"""
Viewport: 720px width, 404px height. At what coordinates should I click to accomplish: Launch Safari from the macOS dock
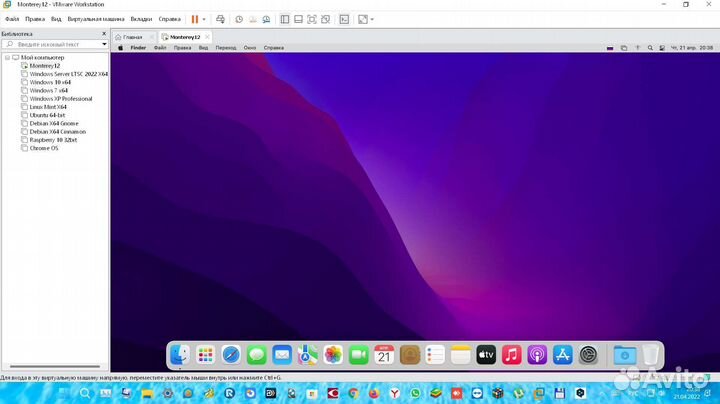click(231, 355)
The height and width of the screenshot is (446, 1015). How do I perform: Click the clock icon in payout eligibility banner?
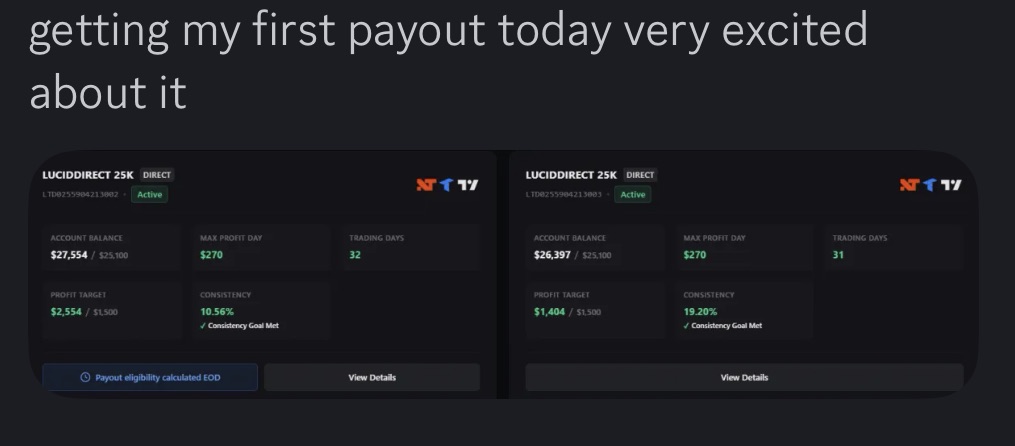click(85, 377)
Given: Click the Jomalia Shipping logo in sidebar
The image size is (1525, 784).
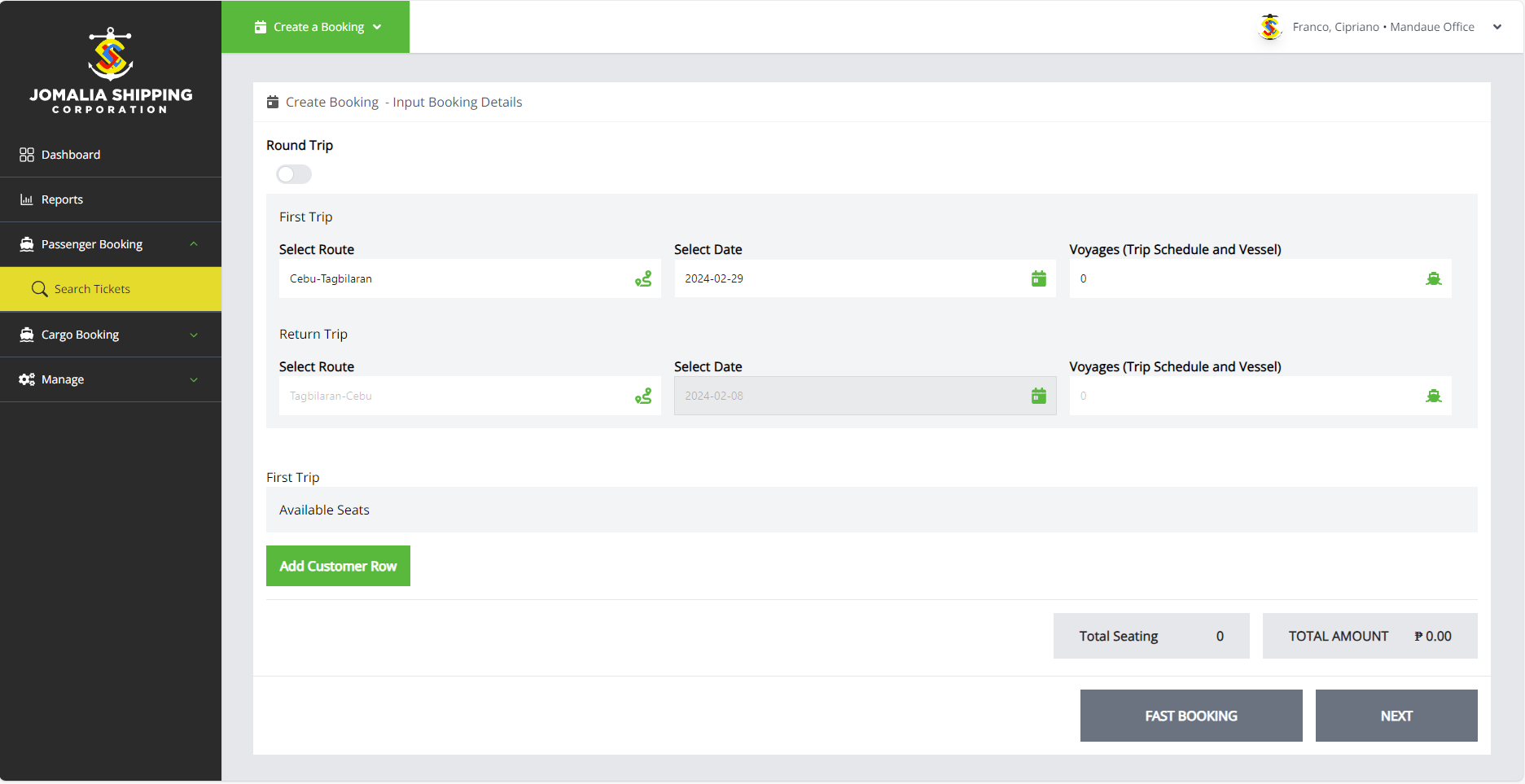Looking at the screenshot, I should pyautogui.click(x=111, y=71).
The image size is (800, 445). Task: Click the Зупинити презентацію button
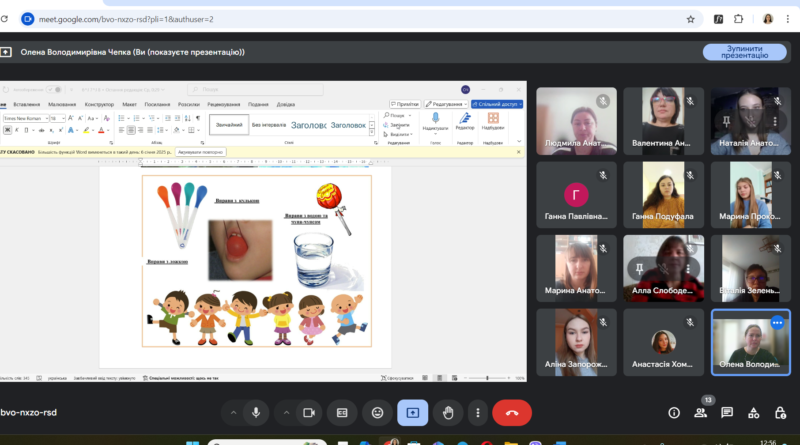pyautogui.click(x=744, y=52)
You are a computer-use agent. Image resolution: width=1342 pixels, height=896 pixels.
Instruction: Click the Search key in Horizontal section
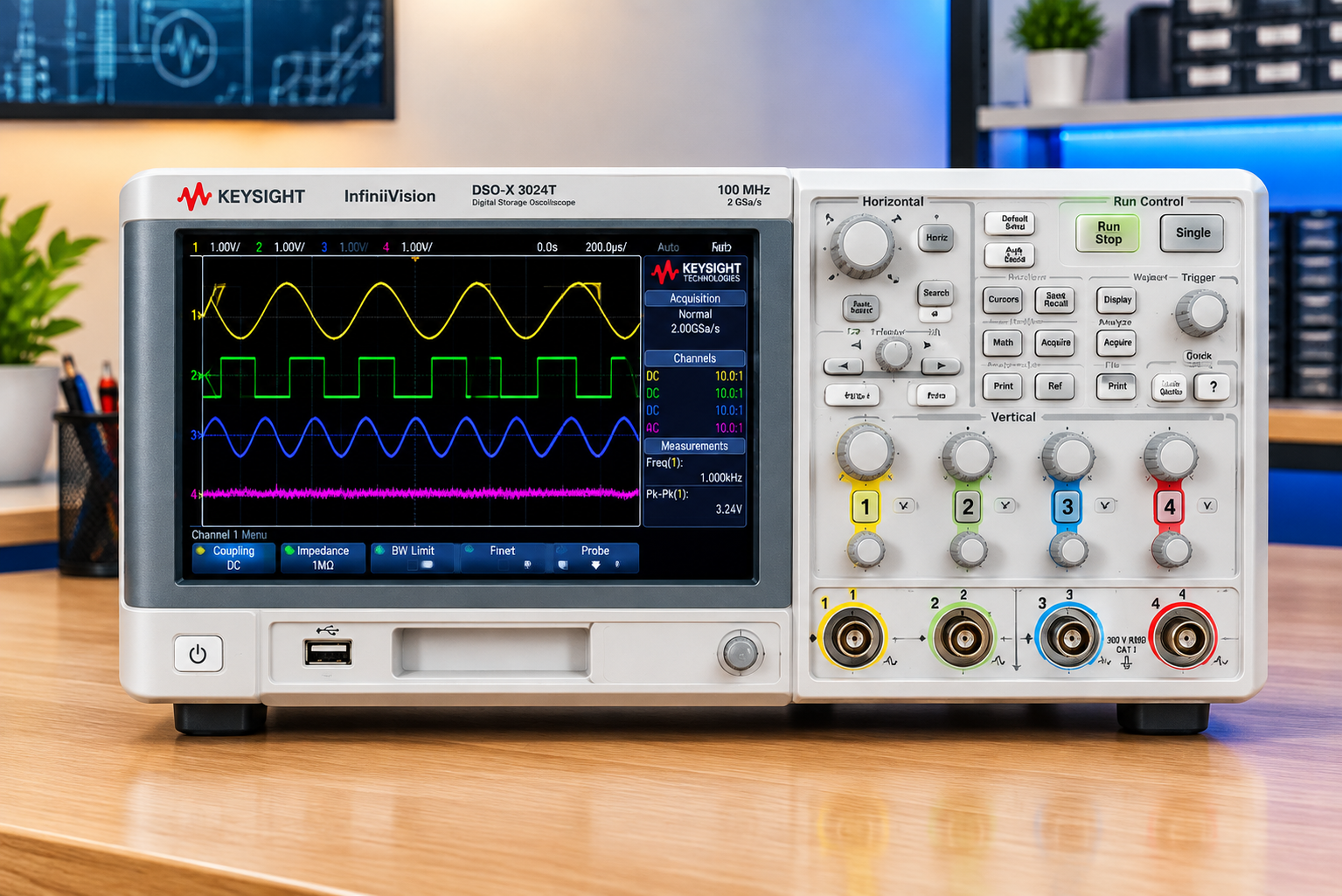click(x=935, y=293)
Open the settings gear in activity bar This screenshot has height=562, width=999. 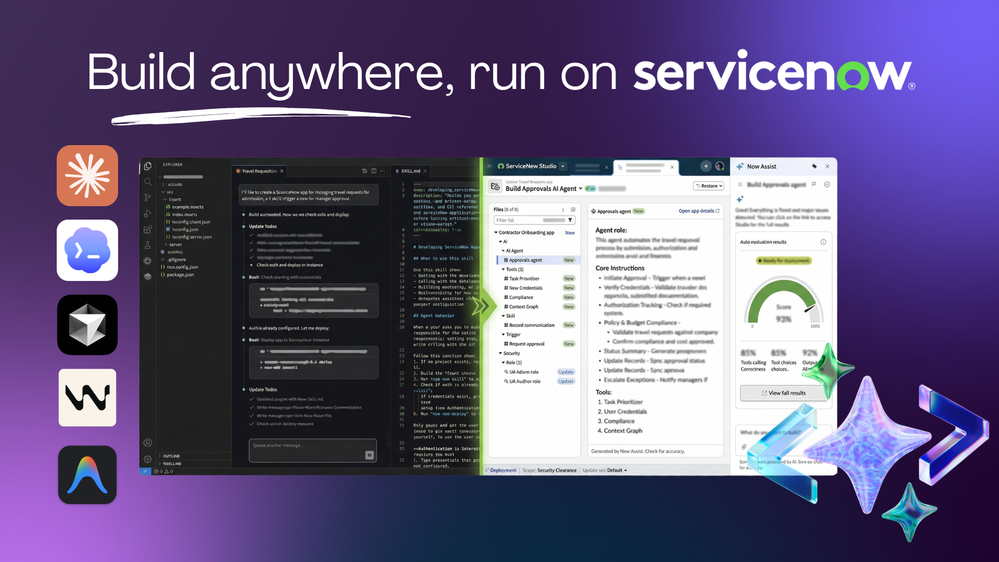pos(147,459)
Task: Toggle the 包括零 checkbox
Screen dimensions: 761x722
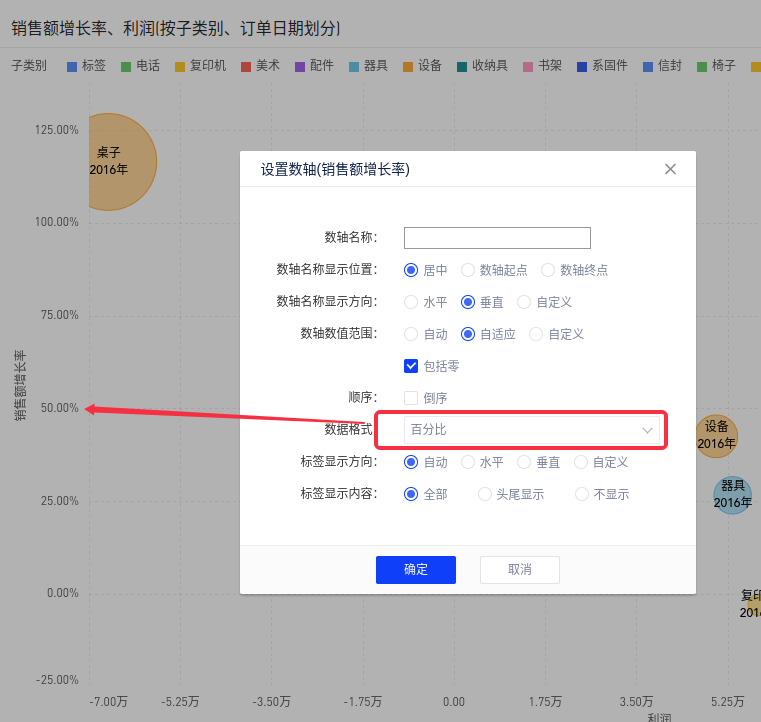Action: (x=411, y=366)
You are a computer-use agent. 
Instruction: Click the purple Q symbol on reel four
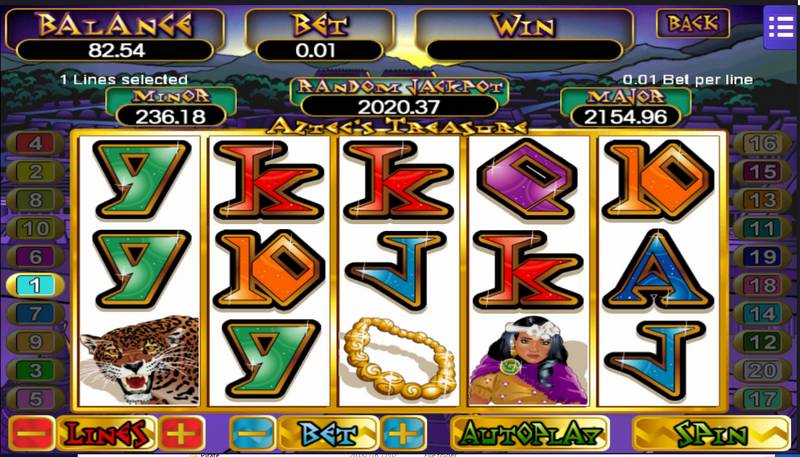pos(529,180)
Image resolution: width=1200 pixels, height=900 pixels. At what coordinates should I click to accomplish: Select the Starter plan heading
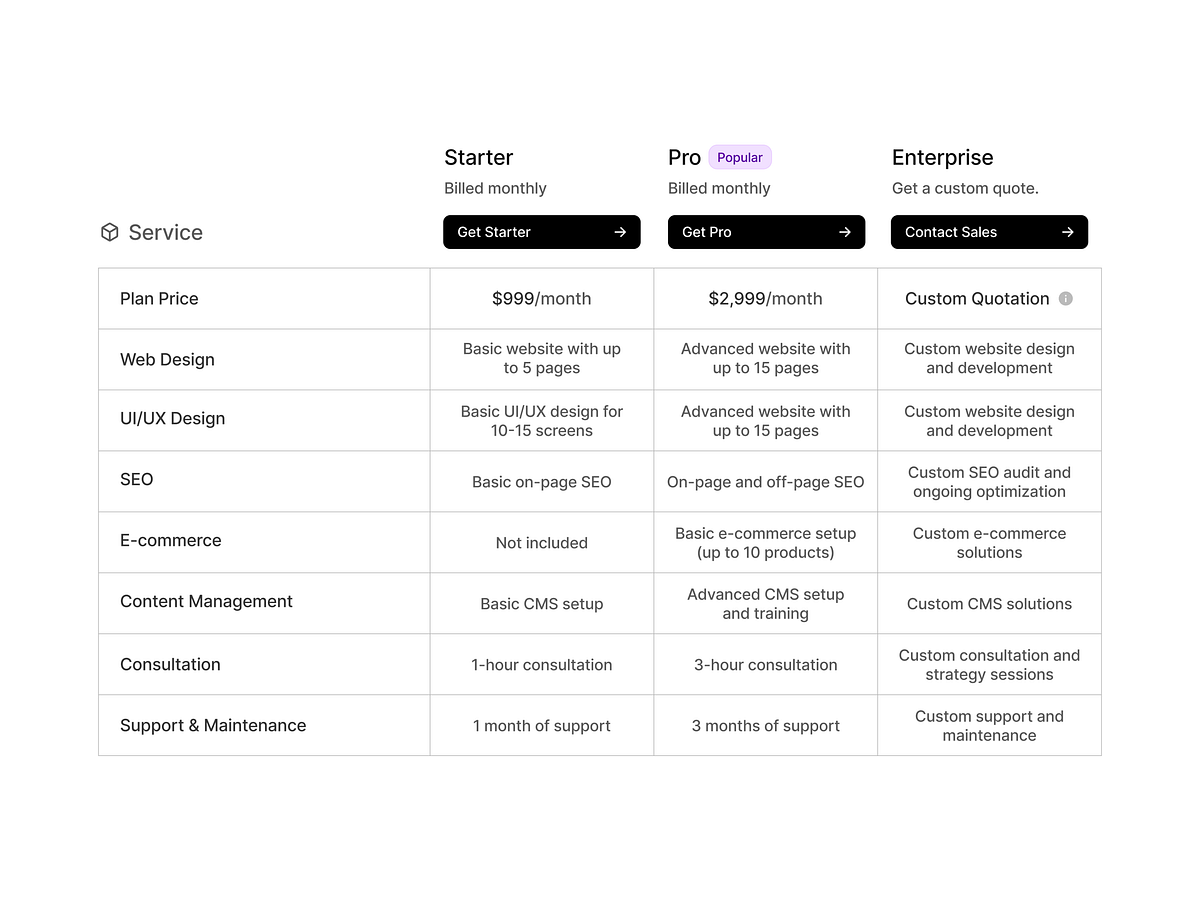(479, 157)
"""
Problem |
When a line in the listing has the string "computer" in it, return that line.

Result of this exercise |
You are a computer-use agent. Image resolution: width=1342 pixels, height=896 pixels.
You are a computer-use agent. 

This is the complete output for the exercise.